#### Exercise text ####
Dhakeshwari Temple in 1904

There are several myths on the origin of the name Dhaka. One is that the name came following the establishment of Dhakeshwari temple by Raja Ballal Sena in the 12th century and Dhakeswari is the name of a Goddess. While others say that Dhakeshwari stands the meaning of Goddess of Dhaka; so the temple must have been named after the region. Another myths says that the Dhak (a membranophone instrument) is used as part of the Durga Puja festival in this temple and hence the name Dhaka. Yet another one says it came from the plant named Dhak (Butea monosperma) which was widely found in that area.[3]

The more credible theory comes from the source of Rajatarangini written by a Kashmiri Brahman, Kalhana.[3] It says the region was originally known as Dhakka. The word Dhakka means watchtower. Bikrampur and Sonargaon—the earlier strongholds of Bengal rulers were situated nearby. So Dhaka was most likely used as the watchtower for the fortification purpose.[3]

Kamarupa kingdom[edit]

Kamarupa kingdom, also known as Pragjyotisa, existed between 350 and 1140 CE.[4] According to the chronicle of Yogini Tantra, the southern boundary of the kingdom stretched up to the junction of Brahmaputra River and Shitalakshya River which covered the Dhaka region.[5] Pala Empire was the last dynasty to rule the whole Kamarupa region. During their reign between the 8th century until the late 11th century, Vikrampur, a region 12 miles from Dhaka, was their capital. The Pala rulers were Buddhists, but majority of their subjects were Hindus.[6]

Sena kingdom[edit]

Sena dynasty's founder, Hemanta Sen, was part of the Pala dynasty until their empire began to weaken.[7] He usurped power and styled himself king in 1095 AD. Then largely Hindu community populated the lower Dhaka region. Still existent localities like Laksmibazar, Banglabazar, Sutrapur, Jaluanagar, Banianagar, Goalnagar, Tantibazar, Shankhari Bazaar, Sutarnagar, Kamarnagar, Patuatuli and Kumartuli are the examples of settlements of Hindu craftsmen and professionals in that era.[8] According to popular legend, Dhakeshwari Temple was built by Ballal Sena, the second Sena ruler.[9] Another tradition says, there were fifty two bazaars and fifty three streets and the region acquired the name of "Baunno Bazaar O Teppun Gulli".[10]:94

Sultanate Period[edit]

Binat Bibi Mosque (1454) – the earliest known mosque surviving in Dhaka

Upon arrival of Islam in this region, Turkish and Afghan rulers reigned the area from the early 14th century until the late 16th century. An Afghan fort (also known as Old Fort of Dhaka) was built at that time which was later converted to the present-form of Dhaka Central Jail in 1820 by the British.[11] A 17th-century historian, Mirza Nathan, described the fort in his book Baharistan-i-Ghaibi as "surrounded by mud walls and the largest and strongest in pre-Mughal era".[11]

In 1412, Shah Ali Baghdadi, a saint arrived in Delhi and then came to Dhaka where he became a disciple of Shah Bahar of the Chistia order.[12] His tomb is still at Mirpur on the outskirts of Dhaka.
#### Supplied material ####
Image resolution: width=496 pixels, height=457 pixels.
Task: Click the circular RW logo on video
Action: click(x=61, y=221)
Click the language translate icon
####
#### Supplied material ####
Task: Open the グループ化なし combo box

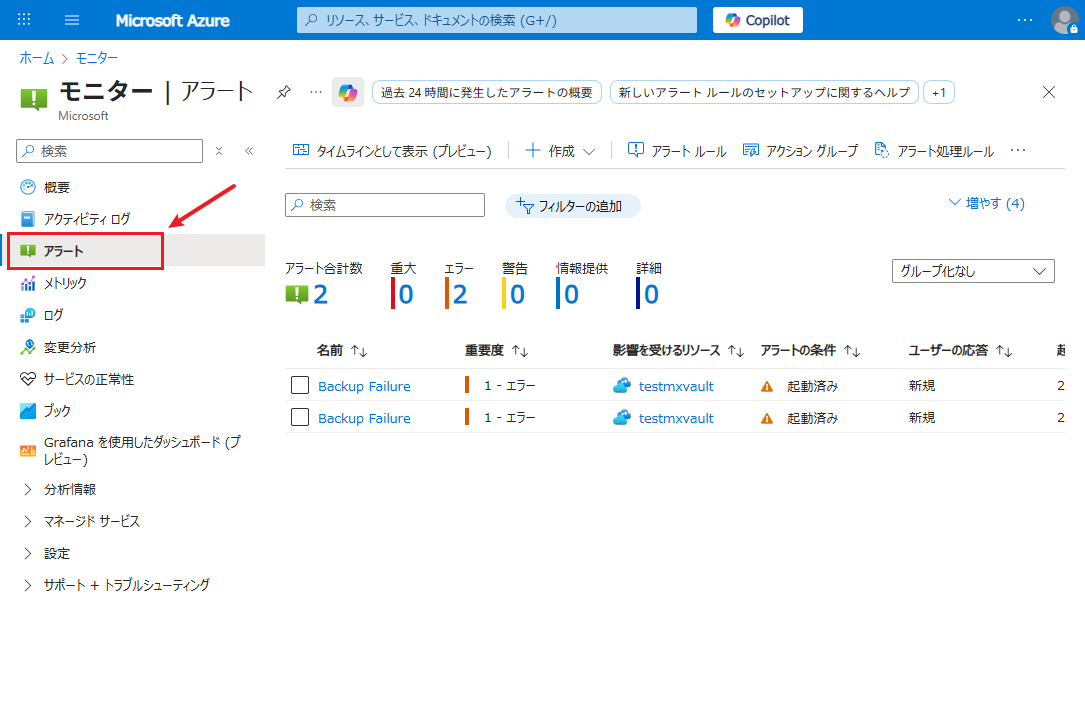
####
#### Supplied material ####
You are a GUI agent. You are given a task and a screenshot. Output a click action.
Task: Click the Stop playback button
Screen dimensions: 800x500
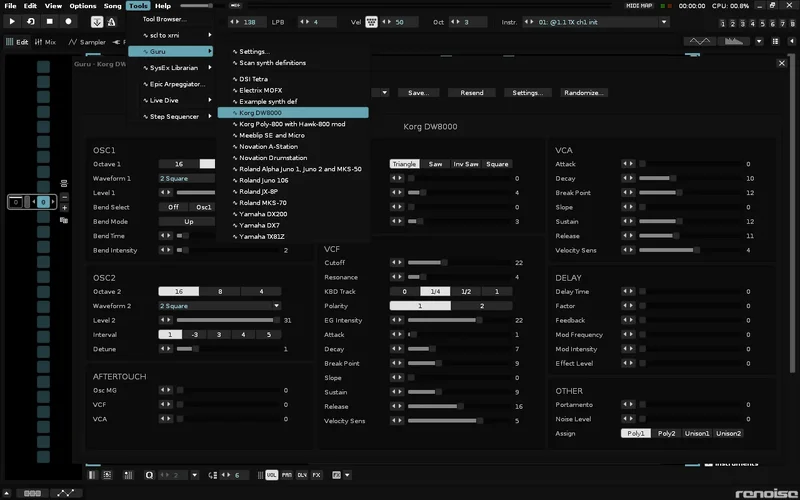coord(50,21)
####
To do:
a – In the passage on Dhaka's history, what does the word Dhakka mean?
b – Return the section of the passage on Dhaka's history from "Upon arrival of" up to and including "outskirts of Dhaka.".
c – Take the passage on Dhaka's history further, picking up after its final sentence.

Set of answers:
a – Watchtower.

b –
Upon arrival of Islam in this region, Turkish and Afghan rulers reigned the area from the early 14th century until the late 16th century. An Afghan fort (also known as Old Fort of Dhaka) was built at that time which was later converted to the present-form of Dhaka Central Jail in 1820 by the British.[11] A 17th-century historian, Mirza Nathan, described the fort in his book Baharistan-i-Ghaibi as "surrounded by mud walls and the largest and strongest in pre-Mughal era".[11]

In 1412, Shah Ali Baghdadi, a saint arrived in Delhi and then came to Dhaka where he became a disciple of Shah Bahar of the Chistia order.[12] His tomb is still at Mirpur on the outskirts of Dhaka.

c –
Binat Bibi Mosque was built in 1454 at Narinda area of Dhaka during the reign of the Sultan of Bengal, Nasiruddin Mahmud Shah (r. 1435 – 1459).[13] It is the oldest brick structure that still exists in the city.[14]

According to the inscription found near the present-day Central Jail area, the gate of Naswallagali Mosque was renoveated in 1459.[8][15]

1550 map by Joao de Barros — the first map where reference to Dhaka is found. (North is to the left, Daca is marked in the middle)

Around 1550 a Portuguese historian, João de Barros, first inserted Dhaka into the map in his book Décadas da Ásia (Decades of Asia).[8]

Mughal rule and rise as the capital of Bengal[edit]

Earliest painting of Lalbagh Fort by Johan Zoffany in 1787
1870 photograph of Bara Katra

Dhaka came into the domain of Mughal Empire during the reign of Emperor Akbar (r. 1556–1605) after the Battle of Tukaroi.[16] Dhaka was referred as a Thana (a military outpost).[17] Dhaka was situated in Bhati region which hosted several rebel forces led by Bara-Bhuiyans from mid to late 16th century. After the leader of Bara-Bhuiyans, Musa Khan, was subdued by Mughal General Islam Khan Chisti in 1608, Dhaka again went directly under control of Mughals.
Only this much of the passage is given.